Capitalisation and costs

  1. This section deals with the level of capitalisation, the proposed costs of establishing and running SNIB, and remuneration.


Scale of capitalisation

  1. The Implementation Plan suggests the capitalisation proposed is consistent with levels for other national investment banks and—

    In a Scottish context, £2bn broadly equates to 1.3% of GDP.

  1. It is noted, however, that such a statement will be correct only when full capitalisation is achieved after a 10-year period.

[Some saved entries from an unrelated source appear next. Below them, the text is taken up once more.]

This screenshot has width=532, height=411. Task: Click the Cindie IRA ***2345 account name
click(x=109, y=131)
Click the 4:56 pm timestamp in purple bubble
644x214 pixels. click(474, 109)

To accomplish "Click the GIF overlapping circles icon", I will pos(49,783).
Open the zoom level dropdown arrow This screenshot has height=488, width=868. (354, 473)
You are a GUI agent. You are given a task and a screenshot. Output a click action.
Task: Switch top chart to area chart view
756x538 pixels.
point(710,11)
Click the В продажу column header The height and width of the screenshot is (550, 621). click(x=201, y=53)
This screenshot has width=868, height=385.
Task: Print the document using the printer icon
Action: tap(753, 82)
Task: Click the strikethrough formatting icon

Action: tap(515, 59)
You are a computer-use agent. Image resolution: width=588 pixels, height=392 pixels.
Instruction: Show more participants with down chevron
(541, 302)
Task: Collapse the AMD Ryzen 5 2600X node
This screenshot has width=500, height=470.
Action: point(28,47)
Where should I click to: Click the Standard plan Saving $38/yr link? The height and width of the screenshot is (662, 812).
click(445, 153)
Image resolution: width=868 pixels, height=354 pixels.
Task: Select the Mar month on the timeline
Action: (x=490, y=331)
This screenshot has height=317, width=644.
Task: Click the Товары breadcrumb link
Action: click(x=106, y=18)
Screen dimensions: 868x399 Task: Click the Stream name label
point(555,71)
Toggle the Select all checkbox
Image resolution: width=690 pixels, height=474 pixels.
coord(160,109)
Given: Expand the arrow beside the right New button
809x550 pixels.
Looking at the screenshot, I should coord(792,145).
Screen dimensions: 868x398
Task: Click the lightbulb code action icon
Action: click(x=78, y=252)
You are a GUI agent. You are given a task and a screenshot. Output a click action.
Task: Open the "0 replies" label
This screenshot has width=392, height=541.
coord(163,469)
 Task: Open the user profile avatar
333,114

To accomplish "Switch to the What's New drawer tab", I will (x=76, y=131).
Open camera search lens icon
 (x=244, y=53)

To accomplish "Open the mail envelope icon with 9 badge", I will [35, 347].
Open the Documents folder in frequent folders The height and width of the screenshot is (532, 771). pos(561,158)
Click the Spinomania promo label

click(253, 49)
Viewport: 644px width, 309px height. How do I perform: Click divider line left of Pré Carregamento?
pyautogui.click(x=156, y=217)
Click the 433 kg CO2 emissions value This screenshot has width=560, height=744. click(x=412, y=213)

  1. The impact of that sum was “difficult to speculate on” according to Bennie Higgins but he described it as a “catalyst” and “wonderful opportunity to make a big difference” and “feed ambition”.ii He said—

    …£2 billion strikes a decent balance between aspiration and impact.iii

  1. The amount compared “pretty reasonably” with similar institutions in the UK and internationally, according to Laurie Macfarlane. The difference was that SNIB would not be able to leverage that capital by borrowing or issuing bonds, which was “where the difference might lie, at least in the initial phase”.iv

  1. SCDI welcomed the sum but contrasted that level of capitalisation with the scale of ambition set out in the vision to transform Scotland’s economy. It contended that it could be challenging – with the investment spread across a decade – “to deliver a truly transformative macroeconomic impact” and—

    Our concern is that we will not reach that proportion of GDP until 2030...Scale and speed are required quickly.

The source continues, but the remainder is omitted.